The hypothesis that lactate and free fatty acids (FFA) are elevated in the first minutes after subarachnoid hemorrhage (SAH) is tested. Adult rats were subjected to an endovascular SAH through the right internal carotid artery while under anesthesia. The brains were frozen in-situ at 15, 30, 60 min, and 24 h post-hemorrhage. Regional measures of tissue lactic acid and FFA were made in the hippocampi, ipsilateral cortex, contralateral cortex, and cerebellum. Lactic acid levels were significantly elevated from sham animals in each region within the first hour (p<0.0001 cerebellum, right, and contralateral cortex, p<0.01 hippocampus), but did not change significantly over the first hour.
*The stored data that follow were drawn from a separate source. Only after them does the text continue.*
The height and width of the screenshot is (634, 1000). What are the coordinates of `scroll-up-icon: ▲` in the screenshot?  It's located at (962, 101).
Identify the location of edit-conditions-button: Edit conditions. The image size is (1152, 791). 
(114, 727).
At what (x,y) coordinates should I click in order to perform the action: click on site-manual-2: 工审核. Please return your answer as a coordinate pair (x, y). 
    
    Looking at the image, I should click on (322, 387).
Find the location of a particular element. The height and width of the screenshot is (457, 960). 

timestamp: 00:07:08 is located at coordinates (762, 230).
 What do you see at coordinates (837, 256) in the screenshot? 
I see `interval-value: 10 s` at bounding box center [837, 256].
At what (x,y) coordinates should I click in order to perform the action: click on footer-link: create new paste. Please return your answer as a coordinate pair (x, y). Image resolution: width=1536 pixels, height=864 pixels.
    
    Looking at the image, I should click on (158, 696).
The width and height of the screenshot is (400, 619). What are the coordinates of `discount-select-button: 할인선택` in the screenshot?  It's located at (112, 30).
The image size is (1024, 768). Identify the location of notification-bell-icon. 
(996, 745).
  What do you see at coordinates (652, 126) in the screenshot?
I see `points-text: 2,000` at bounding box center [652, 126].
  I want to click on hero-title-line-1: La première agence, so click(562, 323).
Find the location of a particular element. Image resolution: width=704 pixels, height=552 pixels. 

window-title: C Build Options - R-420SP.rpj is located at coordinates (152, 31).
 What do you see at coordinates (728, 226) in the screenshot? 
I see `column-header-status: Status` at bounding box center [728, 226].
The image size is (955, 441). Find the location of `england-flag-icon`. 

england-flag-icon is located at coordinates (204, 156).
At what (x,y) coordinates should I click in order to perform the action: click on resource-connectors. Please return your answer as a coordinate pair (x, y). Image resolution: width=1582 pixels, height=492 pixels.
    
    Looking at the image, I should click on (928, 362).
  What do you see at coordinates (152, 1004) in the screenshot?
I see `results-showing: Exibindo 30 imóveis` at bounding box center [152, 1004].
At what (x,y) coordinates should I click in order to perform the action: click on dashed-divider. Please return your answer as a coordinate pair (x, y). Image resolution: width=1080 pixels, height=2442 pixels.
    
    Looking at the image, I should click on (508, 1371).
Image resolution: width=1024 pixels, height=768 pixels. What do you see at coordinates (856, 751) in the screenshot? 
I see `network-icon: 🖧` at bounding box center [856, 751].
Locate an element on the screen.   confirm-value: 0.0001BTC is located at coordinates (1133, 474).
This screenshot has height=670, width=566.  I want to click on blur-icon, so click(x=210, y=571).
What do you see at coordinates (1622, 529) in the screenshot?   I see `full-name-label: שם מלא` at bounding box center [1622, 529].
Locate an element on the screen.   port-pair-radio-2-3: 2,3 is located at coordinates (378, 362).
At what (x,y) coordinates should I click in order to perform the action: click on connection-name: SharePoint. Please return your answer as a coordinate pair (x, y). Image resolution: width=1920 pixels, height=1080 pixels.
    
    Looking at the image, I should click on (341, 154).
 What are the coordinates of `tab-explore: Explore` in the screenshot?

At 24 h post-hemorrhage, there was no significant difference in the lactic acid levels from controls. Similarly, total FFA were significantly higher in each region as compared to sham operated controls within the first hour (p<0.001 cerebellum, p<0.05 hippocampus, p<0.05 contralateral cortex, p<0.0001 ipsilateral cortex). By 24 h, there was no significant difference in FFA levels from shams. The data indicate that aerobic metabolism fails and cellular damage with degradation of cell membranes occurs in the first minutes after SAH, and lasts for at least 1 h. However, this process is stabilized within 24 h in our model. Although the largest effect was seen in the ipsilateral cortex, all areas of the brain were effected.